Analyst David Katz and his team updated their model to fully reflect new estimates of the variable rent escalation at Caesars Entertainment’s (CZR) Las Vegas and regional leases. The firm also fine-tuned the incremental rent incomes at The Venetian from the equity funding and addressed the debt maturities in 2025 with the assumption of refinancing headwinds. Jefferies’ estimate for FY25 revenue was bumped up to $3.98 billion, and FY25 revenue of $3.98 billion is now seen. The price target on VICI was kept at $43
“We are valuing the company on the same blended multiples on 2024/2025 of 18x EV/EBITDA, 19x P/AFFO, and 16x P/FCF, which are peer-level multiples vs. NNN REITs with longer track records, absent the growth and future outlook of VICI. As the company diversifies its tenant base and pursues accretive deals, we expect the gap to continue compressing over time.”

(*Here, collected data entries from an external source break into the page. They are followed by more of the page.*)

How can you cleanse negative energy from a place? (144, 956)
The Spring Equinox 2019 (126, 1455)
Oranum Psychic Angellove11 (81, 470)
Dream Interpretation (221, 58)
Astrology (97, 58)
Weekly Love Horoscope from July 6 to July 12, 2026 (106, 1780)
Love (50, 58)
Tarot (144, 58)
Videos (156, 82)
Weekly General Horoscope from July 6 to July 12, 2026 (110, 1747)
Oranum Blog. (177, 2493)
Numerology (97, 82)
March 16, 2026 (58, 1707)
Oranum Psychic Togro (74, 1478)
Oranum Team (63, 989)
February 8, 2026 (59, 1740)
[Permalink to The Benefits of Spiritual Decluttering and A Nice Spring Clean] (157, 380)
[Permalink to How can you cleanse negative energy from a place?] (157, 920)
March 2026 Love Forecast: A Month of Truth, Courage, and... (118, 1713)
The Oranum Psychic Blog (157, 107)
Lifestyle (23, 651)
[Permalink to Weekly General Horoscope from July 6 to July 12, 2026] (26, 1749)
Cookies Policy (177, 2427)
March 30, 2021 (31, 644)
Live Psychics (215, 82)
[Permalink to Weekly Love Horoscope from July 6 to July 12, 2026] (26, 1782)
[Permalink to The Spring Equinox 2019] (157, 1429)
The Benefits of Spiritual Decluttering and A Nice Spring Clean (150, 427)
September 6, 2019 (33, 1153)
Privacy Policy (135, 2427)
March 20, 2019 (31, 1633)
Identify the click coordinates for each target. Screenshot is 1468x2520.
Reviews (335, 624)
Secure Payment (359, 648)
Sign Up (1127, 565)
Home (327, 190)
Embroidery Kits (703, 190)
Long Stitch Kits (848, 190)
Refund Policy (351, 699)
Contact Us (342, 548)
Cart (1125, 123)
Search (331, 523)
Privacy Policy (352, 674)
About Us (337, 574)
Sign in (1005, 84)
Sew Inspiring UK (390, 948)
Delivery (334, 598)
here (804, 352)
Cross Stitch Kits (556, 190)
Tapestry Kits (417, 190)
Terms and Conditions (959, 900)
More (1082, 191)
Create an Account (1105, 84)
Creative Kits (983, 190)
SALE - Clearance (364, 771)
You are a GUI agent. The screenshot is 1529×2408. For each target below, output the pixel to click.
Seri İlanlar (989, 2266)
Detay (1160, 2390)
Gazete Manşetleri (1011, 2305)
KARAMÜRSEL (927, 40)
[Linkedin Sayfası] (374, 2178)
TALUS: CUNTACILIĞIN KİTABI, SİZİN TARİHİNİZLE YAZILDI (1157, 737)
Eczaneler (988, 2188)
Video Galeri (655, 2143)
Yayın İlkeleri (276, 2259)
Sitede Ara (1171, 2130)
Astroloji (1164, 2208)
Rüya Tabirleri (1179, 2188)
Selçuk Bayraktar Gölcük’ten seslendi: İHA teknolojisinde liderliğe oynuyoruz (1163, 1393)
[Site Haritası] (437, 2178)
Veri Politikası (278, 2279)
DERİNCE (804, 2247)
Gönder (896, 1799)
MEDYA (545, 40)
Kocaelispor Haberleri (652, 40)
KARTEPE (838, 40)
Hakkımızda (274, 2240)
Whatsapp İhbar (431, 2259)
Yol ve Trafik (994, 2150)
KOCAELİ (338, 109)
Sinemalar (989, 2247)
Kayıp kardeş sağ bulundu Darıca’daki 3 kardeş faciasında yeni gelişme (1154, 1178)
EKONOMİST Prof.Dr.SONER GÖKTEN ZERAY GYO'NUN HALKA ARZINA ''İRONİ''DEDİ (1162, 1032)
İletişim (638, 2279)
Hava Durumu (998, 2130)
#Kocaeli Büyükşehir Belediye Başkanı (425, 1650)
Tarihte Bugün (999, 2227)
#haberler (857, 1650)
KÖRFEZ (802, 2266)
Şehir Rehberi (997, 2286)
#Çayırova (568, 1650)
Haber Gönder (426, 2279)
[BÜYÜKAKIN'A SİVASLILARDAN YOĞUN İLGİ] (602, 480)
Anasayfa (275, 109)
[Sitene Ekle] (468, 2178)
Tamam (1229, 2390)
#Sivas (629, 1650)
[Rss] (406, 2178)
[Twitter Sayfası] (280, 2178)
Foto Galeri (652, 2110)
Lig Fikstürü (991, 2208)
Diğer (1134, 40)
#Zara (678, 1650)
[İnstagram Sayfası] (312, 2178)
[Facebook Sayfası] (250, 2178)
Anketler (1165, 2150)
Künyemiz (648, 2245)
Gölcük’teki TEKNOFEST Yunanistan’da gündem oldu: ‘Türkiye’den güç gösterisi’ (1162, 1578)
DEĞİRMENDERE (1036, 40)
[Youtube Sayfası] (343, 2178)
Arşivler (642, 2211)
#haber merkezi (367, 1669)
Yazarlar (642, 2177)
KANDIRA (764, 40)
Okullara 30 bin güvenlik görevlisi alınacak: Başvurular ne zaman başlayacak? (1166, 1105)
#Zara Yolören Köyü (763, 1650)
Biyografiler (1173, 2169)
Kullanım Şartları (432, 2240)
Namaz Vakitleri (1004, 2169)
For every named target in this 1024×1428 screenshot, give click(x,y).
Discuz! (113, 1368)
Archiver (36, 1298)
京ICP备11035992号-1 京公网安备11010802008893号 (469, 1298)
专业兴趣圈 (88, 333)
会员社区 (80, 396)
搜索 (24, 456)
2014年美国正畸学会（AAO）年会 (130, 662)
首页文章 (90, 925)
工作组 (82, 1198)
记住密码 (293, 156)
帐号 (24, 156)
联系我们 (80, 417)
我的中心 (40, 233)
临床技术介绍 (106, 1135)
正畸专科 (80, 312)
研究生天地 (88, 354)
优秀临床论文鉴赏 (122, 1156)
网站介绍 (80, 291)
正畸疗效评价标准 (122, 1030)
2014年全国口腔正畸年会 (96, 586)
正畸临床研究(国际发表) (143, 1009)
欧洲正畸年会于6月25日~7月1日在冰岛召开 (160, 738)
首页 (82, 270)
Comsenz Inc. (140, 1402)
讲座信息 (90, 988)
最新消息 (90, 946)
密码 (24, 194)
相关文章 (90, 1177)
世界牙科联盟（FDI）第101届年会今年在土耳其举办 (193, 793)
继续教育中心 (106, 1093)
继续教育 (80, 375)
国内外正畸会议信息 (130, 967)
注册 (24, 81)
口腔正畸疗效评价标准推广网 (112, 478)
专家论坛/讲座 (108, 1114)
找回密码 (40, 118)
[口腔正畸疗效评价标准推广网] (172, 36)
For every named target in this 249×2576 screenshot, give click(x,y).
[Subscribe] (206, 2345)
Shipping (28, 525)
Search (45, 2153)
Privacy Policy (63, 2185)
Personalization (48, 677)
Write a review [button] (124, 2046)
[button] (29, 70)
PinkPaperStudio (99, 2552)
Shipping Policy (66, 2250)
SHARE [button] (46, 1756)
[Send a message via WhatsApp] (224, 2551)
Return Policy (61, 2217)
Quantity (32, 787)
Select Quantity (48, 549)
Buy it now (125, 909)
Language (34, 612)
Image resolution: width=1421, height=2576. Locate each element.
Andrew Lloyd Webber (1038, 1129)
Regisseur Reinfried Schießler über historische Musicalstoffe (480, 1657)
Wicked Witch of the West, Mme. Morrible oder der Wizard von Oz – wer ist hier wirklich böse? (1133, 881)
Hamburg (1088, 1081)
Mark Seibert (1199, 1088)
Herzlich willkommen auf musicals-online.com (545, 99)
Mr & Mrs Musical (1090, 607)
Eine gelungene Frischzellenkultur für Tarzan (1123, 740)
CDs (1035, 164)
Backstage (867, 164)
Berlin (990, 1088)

Looking toward the Q2 earnings report, Katz said investors should expect a continuing discussion on the company’s recent transactions, including the Bowlero transaction and the Kansas City sports center. Due to the shifting interest rate outlook, VICI (VICI) may also provide updates on its call option on the Caesars Indiana property. Katz is also looking for discussions on acquisition strategies and pipelines in gaming, non-gaming, and loan origination opportunities.
Shares of VICI Properties (VICI) were up 0.60% in premarket trading on Monday to $28.26.